Nasib karier TR sebagai ASN sangat bergantung pada ketukan palu hakim nantinya. Jika divonis kurang dari dua tahun, ia bisa kembali aktif. Namun jika lebih dari itu, TR akan diberhentikan.

“Karena statusnya P3K, kalau putusan di atas dua tahun maka diberhentikan dengan hormat. Itu ketentuannya,” tegas Irmansyah.

6. Tidak Ada Catatan Buruk di Kantor

Selama dua tahun mengabdi sebagai penyuluh agama, TR rupanya tidak pernah memiliki masalah kedisiplinan di kantornya. Kasus dugaan penganiayaan serupa pada tahun sebelumnya juga tidak pernah dilaporkan ke instansi.

“Kalau catatan kedisiplinan tidak ada. Tidak ada laporan dari atasan langsungnya juga,” sambungnya.

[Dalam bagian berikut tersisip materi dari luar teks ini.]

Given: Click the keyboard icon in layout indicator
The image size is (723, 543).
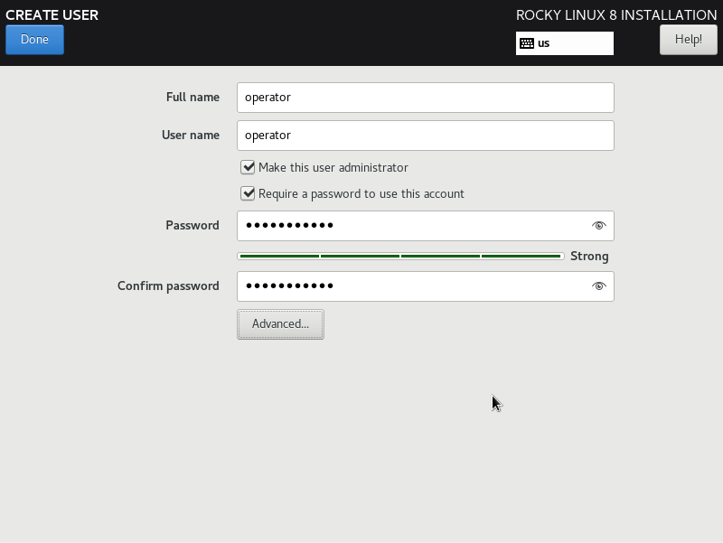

Terkait kasus masa lalu TR, Irmansyah menambahkan, “Kami juga kaget. Karena laporan ke kantor itu tidak ada. Informasi yang kami tahu, waktu itu selesai secara mediasi,” ujarnya.

7. Kemenag Tak Intervensi, Siapkan Sanksi Etik

Pihak Kemenag menyerahkan sepenuhnya kasus ini kepada kepolisian dan bersiap memberikan sanksi administratif jika TR terbukti bersalah di pengadilan.

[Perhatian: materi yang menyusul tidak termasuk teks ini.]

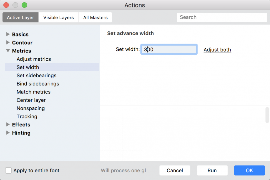270x180 pixels.
Task: Select Center layer action
Action: pyautogui.click(x=31, y=100)
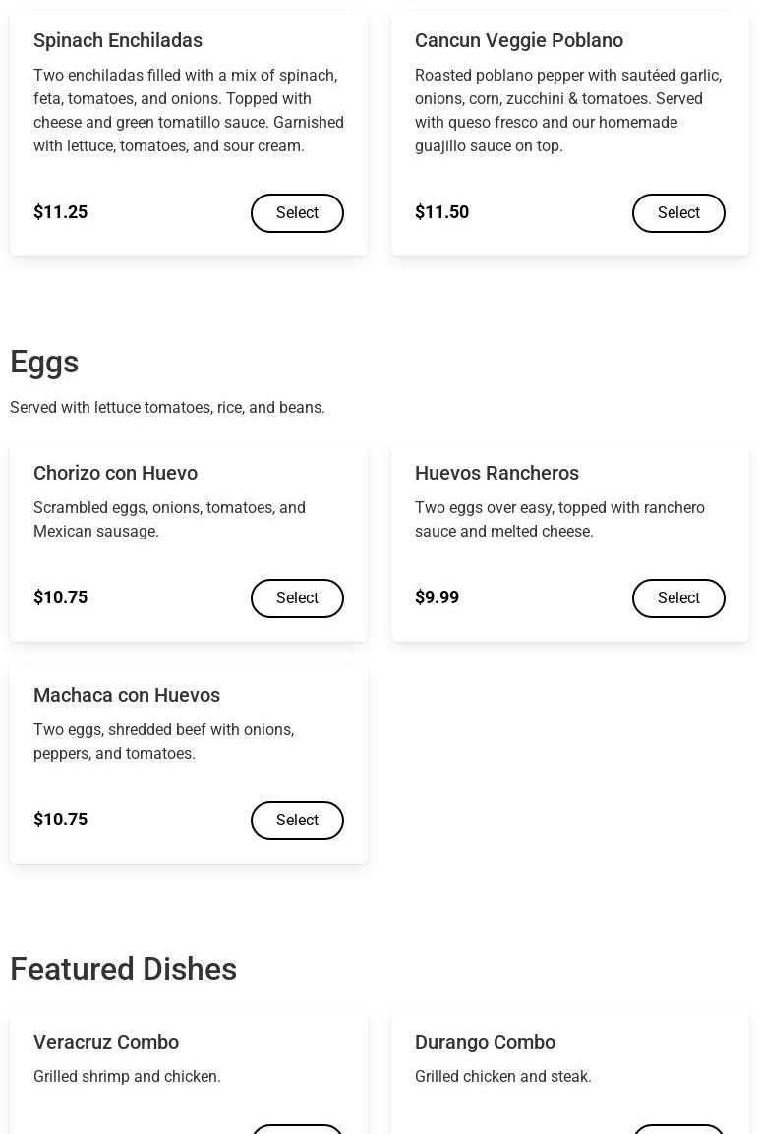Click the Machaca con Huevos description text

“Kami tidak mengintervensi. Ini ranah pidana, sepenuhnya kewenangan APH,” katanya.

“Untuk ASN ada dua proses, pidana dan administrasi. Setelah putusan pengadilan, akan kami sampaikan ke Irjen untuk pemeriksaan disiplin. Hukuman administrasinya bisa ringan, sedang, atau berat,” katanya.

8. Sayangkan Tindakan Pelaku

Sebagai institusi yang membawahi penyuluh agama, Kemenag merasa prihatin atas kasus yang menjerat TR, meski tetap menghormati proses hukum yang berjalan.

“Sangat menyayangkan sekali, kok seorang penyuluh bisa bertindak seperti itu. Tapi kami tetap menerapkan asas praduga tak bersalah,” tutupnya.